• _Description of the task_
Nothing less than an exact copy of all the records is required.

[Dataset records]
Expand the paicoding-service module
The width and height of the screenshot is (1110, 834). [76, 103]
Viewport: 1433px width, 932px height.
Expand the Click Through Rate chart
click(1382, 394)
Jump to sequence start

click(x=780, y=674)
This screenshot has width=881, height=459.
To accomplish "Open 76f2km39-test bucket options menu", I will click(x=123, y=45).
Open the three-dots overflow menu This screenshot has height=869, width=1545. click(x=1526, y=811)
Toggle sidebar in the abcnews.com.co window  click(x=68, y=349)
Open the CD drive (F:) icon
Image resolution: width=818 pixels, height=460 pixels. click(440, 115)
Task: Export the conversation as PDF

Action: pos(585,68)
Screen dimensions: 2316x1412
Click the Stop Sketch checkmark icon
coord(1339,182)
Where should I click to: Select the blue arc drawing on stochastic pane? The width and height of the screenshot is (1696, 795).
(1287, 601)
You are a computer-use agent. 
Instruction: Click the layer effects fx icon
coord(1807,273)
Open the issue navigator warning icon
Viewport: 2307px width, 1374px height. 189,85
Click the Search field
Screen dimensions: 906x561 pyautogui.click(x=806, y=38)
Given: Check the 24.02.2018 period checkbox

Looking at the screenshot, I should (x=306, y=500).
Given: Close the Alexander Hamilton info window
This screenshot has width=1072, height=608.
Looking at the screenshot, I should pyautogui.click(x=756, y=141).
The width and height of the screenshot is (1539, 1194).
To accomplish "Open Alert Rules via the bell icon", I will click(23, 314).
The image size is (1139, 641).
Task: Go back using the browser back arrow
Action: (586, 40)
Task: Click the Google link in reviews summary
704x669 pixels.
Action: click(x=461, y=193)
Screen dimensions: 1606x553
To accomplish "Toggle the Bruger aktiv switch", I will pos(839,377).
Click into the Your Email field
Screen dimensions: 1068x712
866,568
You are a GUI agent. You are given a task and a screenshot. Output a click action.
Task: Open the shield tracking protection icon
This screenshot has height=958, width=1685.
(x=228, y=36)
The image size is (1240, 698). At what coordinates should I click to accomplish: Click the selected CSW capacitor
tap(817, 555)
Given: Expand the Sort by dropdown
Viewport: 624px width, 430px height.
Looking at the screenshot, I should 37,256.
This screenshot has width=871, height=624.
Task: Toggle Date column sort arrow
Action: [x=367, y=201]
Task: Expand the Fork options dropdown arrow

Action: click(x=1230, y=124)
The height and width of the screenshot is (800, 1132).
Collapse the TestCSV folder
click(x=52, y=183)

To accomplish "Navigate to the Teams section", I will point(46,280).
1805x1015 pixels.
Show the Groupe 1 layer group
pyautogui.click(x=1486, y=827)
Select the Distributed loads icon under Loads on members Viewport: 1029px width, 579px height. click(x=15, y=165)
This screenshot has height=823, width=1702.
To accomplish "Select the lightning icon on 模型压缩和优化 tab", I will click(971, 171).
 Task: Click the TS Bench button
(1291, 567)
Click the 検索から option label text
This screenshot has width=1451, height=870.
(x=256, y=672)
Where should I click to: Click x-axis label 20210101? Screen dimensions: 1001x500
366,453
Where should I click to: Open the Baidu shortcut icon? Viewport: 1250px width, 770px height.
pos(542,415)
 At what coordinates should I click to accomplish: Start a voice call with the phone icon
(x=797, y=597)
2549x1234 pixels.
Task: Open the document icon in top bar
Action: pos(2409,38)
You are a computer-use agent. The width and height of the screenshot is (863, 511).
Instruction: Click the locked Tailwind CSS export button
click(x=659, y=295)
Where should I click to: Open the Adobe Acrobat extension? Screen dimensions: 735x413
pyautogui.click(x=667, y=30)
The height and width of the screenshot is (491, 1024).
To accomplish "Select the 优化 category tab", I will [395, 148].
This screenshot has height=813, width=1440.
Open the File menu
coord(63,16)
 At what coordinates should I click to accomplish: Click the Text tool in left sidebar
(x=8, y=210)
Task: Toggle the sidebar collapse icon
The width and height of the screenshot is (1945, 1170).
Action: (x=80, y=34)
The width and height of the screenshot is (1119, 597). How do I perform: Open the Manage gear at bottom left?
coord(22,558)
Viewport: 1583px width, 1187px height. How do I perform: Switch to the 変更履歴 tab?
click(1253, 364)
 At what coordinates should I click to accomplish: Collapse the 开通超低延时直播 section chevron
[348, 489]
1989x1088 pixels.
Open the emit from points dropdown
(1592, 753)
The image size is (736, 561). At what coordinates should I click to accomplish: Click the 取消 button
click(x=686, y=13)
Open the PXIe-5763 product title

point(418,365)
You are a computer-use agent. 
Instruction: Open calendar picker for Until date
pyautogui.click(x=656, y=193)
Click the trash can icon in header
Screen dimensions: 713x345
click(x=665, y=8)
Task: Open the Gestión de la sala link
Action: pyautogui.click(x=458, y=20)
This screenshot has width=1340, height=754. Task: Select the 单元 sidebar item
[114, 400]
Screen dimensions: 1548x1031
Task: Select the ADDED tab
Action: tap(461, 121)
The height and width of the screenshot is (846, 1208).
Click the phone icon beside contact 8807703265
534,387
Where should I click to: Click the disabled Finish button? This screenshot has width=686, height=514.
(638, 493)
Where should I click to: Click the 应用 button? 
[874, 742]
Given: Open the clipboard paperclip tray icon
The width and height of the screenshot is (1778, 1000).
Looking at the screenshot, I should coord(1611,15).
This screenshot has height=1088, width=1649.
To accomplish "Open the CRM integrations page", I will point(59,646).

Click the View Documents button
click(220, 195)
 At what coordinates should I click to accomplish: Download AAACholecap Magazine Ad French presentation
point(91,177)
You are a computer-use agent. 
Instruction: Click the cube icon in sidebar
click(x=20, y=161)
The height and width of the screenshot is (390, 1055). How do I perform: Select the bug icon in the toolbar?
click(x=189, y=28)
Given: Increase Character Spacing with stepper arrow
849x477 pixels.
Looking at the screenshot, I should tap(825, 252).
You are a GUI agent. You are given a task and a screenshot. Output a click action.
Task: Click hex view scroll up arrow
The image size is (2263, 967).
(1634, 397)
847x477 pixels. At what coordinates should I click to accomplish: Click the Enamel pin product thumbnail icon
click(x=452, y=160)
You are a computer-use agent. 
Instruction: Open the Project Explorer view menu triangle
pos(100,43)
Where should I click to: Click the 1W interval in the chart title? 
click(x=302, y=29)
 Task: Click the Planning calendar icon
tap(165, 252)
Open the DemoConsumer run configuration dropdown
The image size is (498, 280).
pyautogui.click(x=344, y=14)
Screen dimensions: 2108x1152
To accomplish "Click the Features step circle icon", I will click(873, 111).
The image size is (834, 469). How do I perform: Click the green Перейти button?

• _Response area_
Expand the paicoding-service module
The width and height of the screenshot is (1110, 834). [76, 103]
Viewport: 1433px width, 932px height.
Expand the Click Through Rate chart
click(1382, 394)
Jump to sequence start

click(x=780, y=674)
This screenshot has width=881, height=459.
To accomplish "Open 76f2km39-test bucket options menu", I will click(x=123, y=45).
Open the three-dots overflow menu This screenshot has height=869, width=1545. click(x=1526, y=811)
Toggle sidebar in the abcnews.com.co window  click(x=68, y=349)
Open the CD drive (F:) icon
Image resolution: width=818 pixels, height=460 pixels. click(440, 115)
Task: Export the conversation as PDF

Action: pos(585,68)
Screen dimensions: 2316x1412
Click the Stop Sketch checkmark icon
coord(1339,182)
Where should I click to: Select the blue arc drawing on stochastic pane? The width and height of the screenshot is (1696, 795).
(1287, 601)
You are a computer-use agent. 
Instruction: Click the layer effects fx icon
coord(1807,273)
Open the issue navigator warning icon
Viewport: 2307px width, 1374px height. 189,85
Click the Search field
Screen dimensions: 906x561 pyautogui.click(x=806, y=38)
Given: Check the 24.02.2018 period checkbox

Looking at the screenshot, I should (x=306, y=500).
Given: Close the Alexander Hamilton info window
This screenshot has width=1072, height=608.
Looking at the screenshot, I should pyautogui.click(x=756, y=141).
The width and height of the screenshot is (1539, 1194).
To accomplish "Open Alert Rules via the bell icon", I will click(23, 314).
The image size is (1139, 641).
Task: Go back using the browser back arrow
Action: (586, 40)
Task: Click the Google link in reviews summary
704x669 pixels.
Action: click(x=461, y=193)
Screen dimensions: 1606x553
To accomplish "Toggle the Bruger aktiv switch", I will pos(839,377).
Click into the Your Email field
Screen dimensions: 1068x712
866,568
You are a GUI agent. You are given a task and a screenshot. Output a click action.
Task: Open the shield tracking protection icon
This screenshot has height=958, width=1685.
(x=228, y=36)
The image size is (1240, 698). At what coordinates should I click to accomplish: Click the selected CSW capacitor
tap(817, 555)
Given: Expand the Sort by dropdown
Viewport: 624px width, 430px height.
Looking at the screenshot, I should 37,256.
This screenshot has width=871, height=624.
Task: Toggle Date column sort arrow
Action: [x=367, y=201]
Task: Expand the Fork options dropdown arrow

Action: click(x=1230, y=124)
The height and width of the screenshot is (800, 1132).
Collapse the TestCSV folder
click(x=52, y=183)

To accomplish "Navigate to the Teams section", I will point(46,280).
1805x1015 pixels.
Show the Groupe 1 layer group
pyautogui.click(x=1486, y=827)
Select the Distributed loads icon under Loads on members Viewport: 1029px width, 579px height. click(x=15, y=165)
This screenshot has height=823, width=1702.
To accomplish "Select the lightning icon on 模型压缩和优化 tab", I will click(971, 171).
 Task: Click the TS Bench button
(1291, 567)
Click the 検索から option label text
This screenshot has width=1451, height=870.
(x=256, y=672)
Where should I click to: Click x-axis label 20210101? Screen dimensions: 1001x500
366,453
Where should I click to: Open the Baidu shortcut icon? Viewport: 1250px width, 770px height.
pos(542,415)
 At what coordinates should I click to accomplish: Start a voice call with the phone icon
(x=797, y=597)
2549x1234 pixels.
Task: Open the document icon in top bar
Action: pos(2409,38)
You are a computer-use agent. The width and height of the screenshot is (863, 511).
Instruction: Click the locked Tailwind CSS export button
click(x=659, y=295)
Where should I click to: Open the Adobe Acrobat extension? Screen dimensions: 735x413
pyautogui.click(x=667, y=30)
The height and width of the screenshot is (491, 1024).
To accomplish "Select the 优化 category tab", I will [395, 148].
This screenshot has height=813, width=1440.
Open the File menu
coord(63,16)
 At what coordinates should I click to accomplish: Click the Text tool in left sidebar
(x=8, y=210)
Task: Toggle the sidebar collapse icon
The width and height of the screenshot is (1945, 1170).
Action: (x=80, y=34)
The width and height of the screenshot is (1119, 597). How do I perform: Open the Manage gear at bottom left?
coord(22,558)
Viewport: 1583px width, 1187px height. How do I perform: Switch to the 変更履歴 tab?
click(1253, 364)
 At what coordinates should I click to accomplish: Collapse the 开通超低延时直播 section chevron
[348, 489]
1989x1088 pixels.
Open the emit from points dropdown
(1592, 753)
The image size is (736, 561). At what coordinates should I click to accomplish: Click the 取消 button
click(x=686, y=13)
Open the PXIe-5763 product title

point(418,365)
You are a computer-use agent. 
Instruction: Open calendar picker for Until date
pyautogui.click(x=656, y=193)
Click the trash can icon in header
Screen dimensions: 713x345
click(x=665, y=8)
Task: Open the Gestión de la sala link
Action: pyautogui.click(x=458, y=20)
This screenshot has width=1340, height=754. Task: Select the 单元 sidebar item
[114, 400]
Screen dimensions: 1548x1031
Task: Select the ADDED tab
Action: tap(461, 121)
The height and width of the screenshot is (846, 1208).
Click the phone icon beside contact 8807703265
534,387
Where should I click to: Click the disabled Finish button? This screenshot has width=686, height=514.
(638, 493)
Where should I click to: Click the 应用 button? 
[874, 742]
Given: Open the clipboard paperclip tray icon
The width and height of the screenshot is (1778, 1000).
Looking at the screenshot, I should coord(1611,15).
This screenshot has height=1088, width=1649.
To accomplish "Open the CRM integrations page", I will point(59,646).

Click the View Documents button
click(220, 195)
 At what coordinates should I click to accomplish: Download AAACholecap Magazine Ad French presentation
point(91,177)
You are a computer-use agent. 
Instruction: Click the cube icon in sidebar
click(x=20, y=161)
The height and width of the screenshot is (390, 1055). How do I perform: Select the bug icon in the toolbar?
click(x=189, y=28)
Given: Increase Character Spacing with stepper arrow
849x477 pixels.
Looking at the screenshot, I should tap(825, 252).
You are a GUI agent. You are given a task and a screenshot. Output a click action.
Task: Click hex view scroll up arrow
The image size is (2263, 967).
(1634, 397)
847x477 pixels. At what coordinates should I click to accomplish: Click the Enamel pin product thumbnail icon
click(x=452, y=160)
You are a computer-use agent. 
Instruction: Open the Project Explorer view menu triangle
pos(100,43)
Where should I click to: Click the 1W interval in the chart title? 
click(x=302, y=29)
 Task: Click the Planning calendar icon
tap(165, 252)
Open the DemoConsumer run configuration dropdown
The image size is (498, 280).
pyautogui.click(x=344, y=14)
Screen dimensions: 2108x1152
To accomplish "Click the Features step circle icon", I will click(873, 111).
The image size is (834, 469). How do I perform: Click the green Перейти button?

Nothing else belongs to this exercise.